• Selected passage
My example calculation:

remainder | wheel delta | cumulative | click triggered? | leftover
==================================================================
5         |     5       |     10     |  up              | 2
2         |    -5       |     -3     |  down            | -3
-3        |     5       |      2     |  up              | 2


Your calculation (I think):

remainder | wheel delta | cumulative | click triggered? | leftover
==================================================================
5         |     5       |     10     |  up              | 2
2         |    -5       |      7     |                  | 7
7         |     5       |     12     |  up              | 4
4         |    -5       |      9     |  down            | 1
1         |     5       |      6     |                  | 6
6         |    -5       |     11     |  down            | 3

So either way, our wheel clicks are a mess, IMO.

With a theoretical reset of the remainder on direction change, the above
would only produce the initial up event, then nothing. It would thus require
the user to move a fixed amount after changing directions to trigger a click
but keep the remainder otherwise to be correct. I think this may be worth
trying out, it's *probably* the most intuitive behaviour.
 
> > This is a general problem with click-less wheels anyway and not a killer,
> > but do add this to the TODO list of things to sort out in case it's not
> > already on there.
> >
> > Resetting the remainder on directional changes is probably the easiest
> > solution here but the usefulness depends on whether the data can be messy
> > (i.e. whether wheels can send unintended negative scroll events).
> 
> This is something I want to experiment with once I have a preliminary solution
> working; I should have labelled my example here as more of a rough idea than a
> fixed method. The mouse I've tested so far (the Logitech MX Master 2S) only
> sends +1 or -1 for each event (with events being more frequent), which would
> mean that cases like this wouldn't happen, but there certainly could be mice
> which behave differently.

• Information given
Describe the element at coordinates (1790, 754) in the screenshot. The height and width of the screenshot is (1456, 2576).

...

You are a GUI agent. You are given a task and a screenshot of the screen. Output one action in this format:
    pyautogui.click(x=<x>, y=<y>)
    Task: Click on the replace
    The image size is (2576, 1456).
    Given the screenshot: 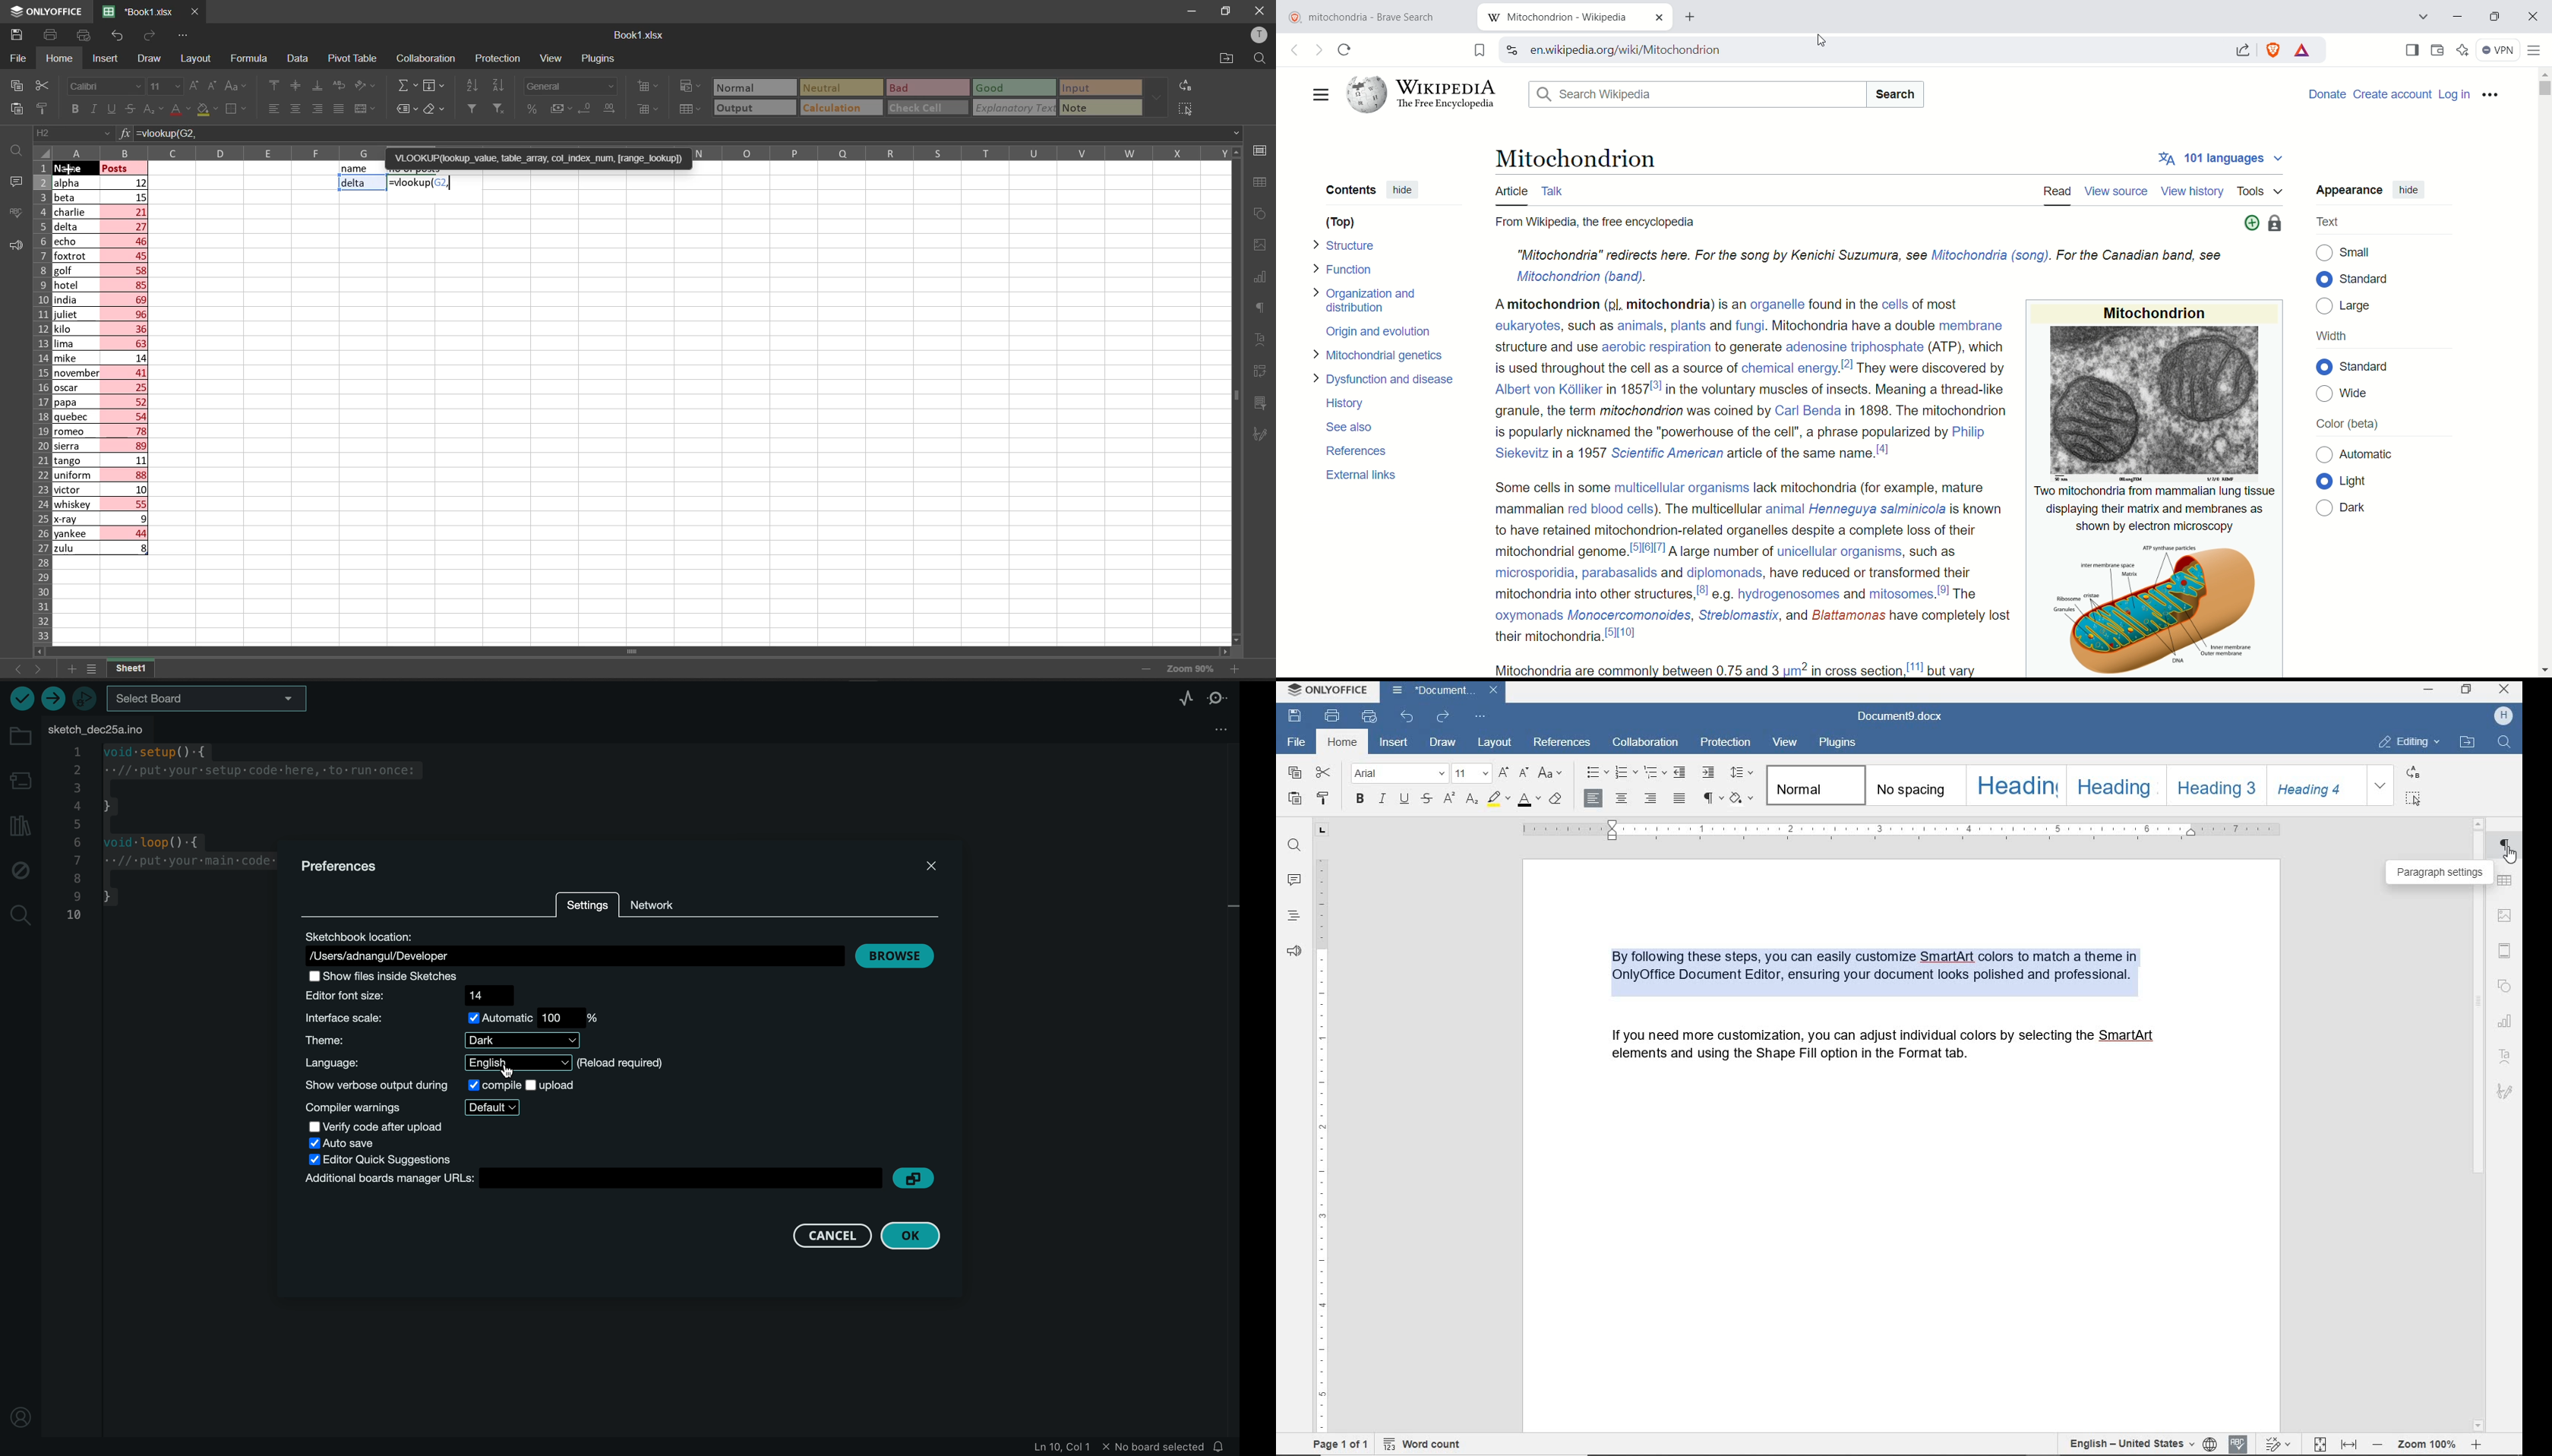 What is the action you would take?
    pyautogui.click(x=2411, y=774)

* * *

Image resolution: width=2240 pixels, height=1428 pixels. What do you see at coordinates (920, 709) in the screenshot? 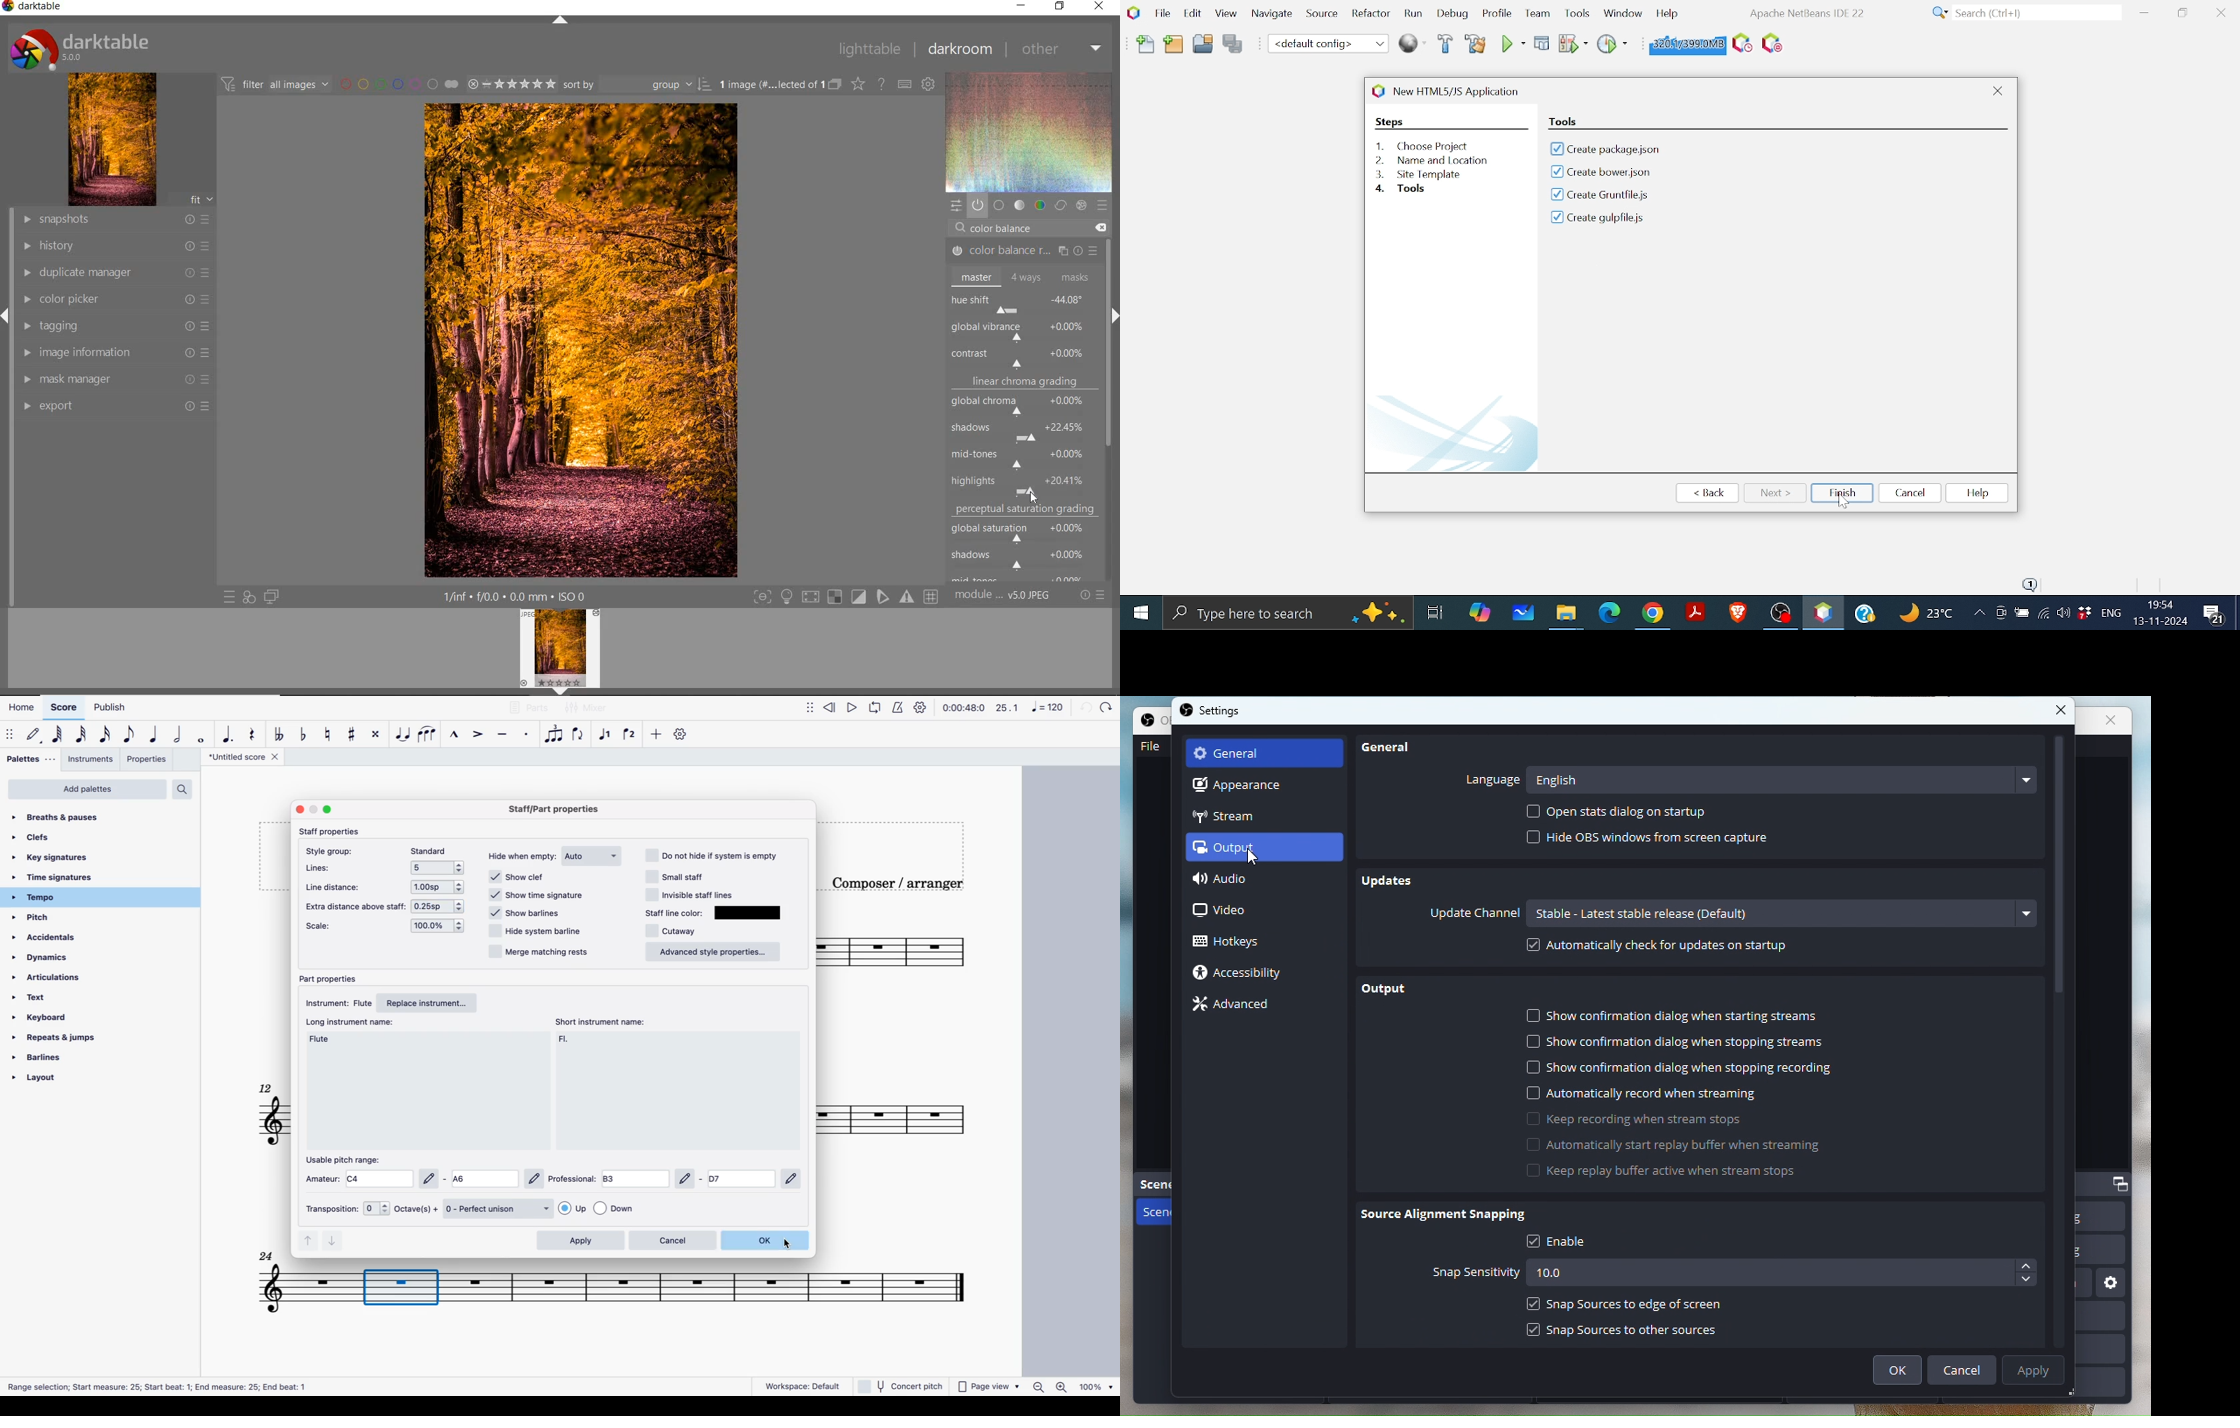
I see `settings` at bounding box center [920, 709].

• Exercise goal
Pick up the scroll-wheel remainder discussion after its final sentence and continue writing it. The material comes from a separate, unrelated source.

• Written reply
> 
> > > Using distance moved instead removes the need for the user-space library to
> > > scale for the wheel size. It does require the device driver to know or guess the
> > > wheel size. For devices which do not expose this in any way (which is all of
> > > them, as far as I know) the driver can either look the size up in a hard-coded
> > > table or assume a sensible default.
> >
> > tbh, my hopes for drivers getting this always right are ... limited, so
> > we'll end up with a hwdb-like quirk database *somewhere*. Because six months
> > after you added the driver for the ACME Supermouse, the newly released
> > Supermouse 2 can use the same driver but has a different resolution.
> >
> > So - either a kernel update for everyone or a userspace quirk through the
> > hwdb. The latter is a lot easier to handle but it requires an ioctl.
> 
> Yes, I definitely see your concern here. I will add ioctls for setting this
> factor (as well as the resolution factor used when sending the REL_WHEEL
> events).
> 
> > So summary:
> > * mm instead of angle is good
> > * having 1/256mm as fixed base resolution is good
> > * we need an ioctl to fix/correct some devices
> > * we need "implementation-defined" remainder handling
> 
> What do you mean by "implementation-defined"? Defined by the driver
> implementation?

no, I meant as in "we don't need to write a spec for this", this is
implementation-defined behaviour and if we get it wrong we can fix it later
to something more useful.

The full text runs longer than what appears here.